删除html标签得到纯文本可处理嵌套的标签

  方法基本上来自THinkphp中的源码,但是被我修改了一下

  

复制代码 代码如下:

  <?php

  /*

  *@Description:删除HTML标签,得到纯文本。可以处理嵌套的标签

  *

  */

  class deleteHtmlTags{

  private $filename;

  function __construct($filename='C:/AppServ/www/text.txt'){

  $this->filename = $filename;

  }

  /**

  * 删除html标签,得到纯文本。

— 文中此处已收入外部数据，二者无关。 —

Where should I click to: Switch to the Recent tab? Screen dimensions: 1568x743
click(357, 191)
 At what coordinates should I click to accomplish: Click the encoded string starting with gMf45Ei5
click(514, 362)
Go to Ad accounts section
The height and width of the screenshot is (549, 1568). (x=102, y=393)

可以处理嵌套的标签,局限性在于连标签内的属性值都会删除掉

  * @access public

  * @param string $string 要处理的html

  * @return string

  */

  public function deletehtmltags(){

  $content = $this->contentGet();

  while(strstr($content, '>')){

  $currentBegin = strpos($content, '<');

  $currentEnd = strpos($content, '>');

  $cha = $currentEnd - $currentBegin - 1;

  $tmpStringBegin = @substr($content, 0, $currentBegin);

  // $tmpStringMiddle = @ substr($content, $currentBegin + 1, $cha);

  $tmpStringEnd = @substr($content, $currentEnd + 1, strlen($content));

  // $content = $tmpStringBegin.$tmpStringMiddle.$tmpStringEnd;

  $content = $tmpStringBegin.$tmpStringEnd;

  }

  return $content;

  }

  private function contentGet(){

  $fd = fopen($this->filename, 'r');

  $content = fread($fd, filesize($this->filename));

  fclose($fd);

  return $content;

  }

  }

  $deleteHtml = new deleteHtmlTags();

  $content = $deleteHtml->deletehtmltags();

  echo $content;

  ?>

  修改部分也在上面,只是注释掉了。个人觉得这个方法比用正则这类的方法更好。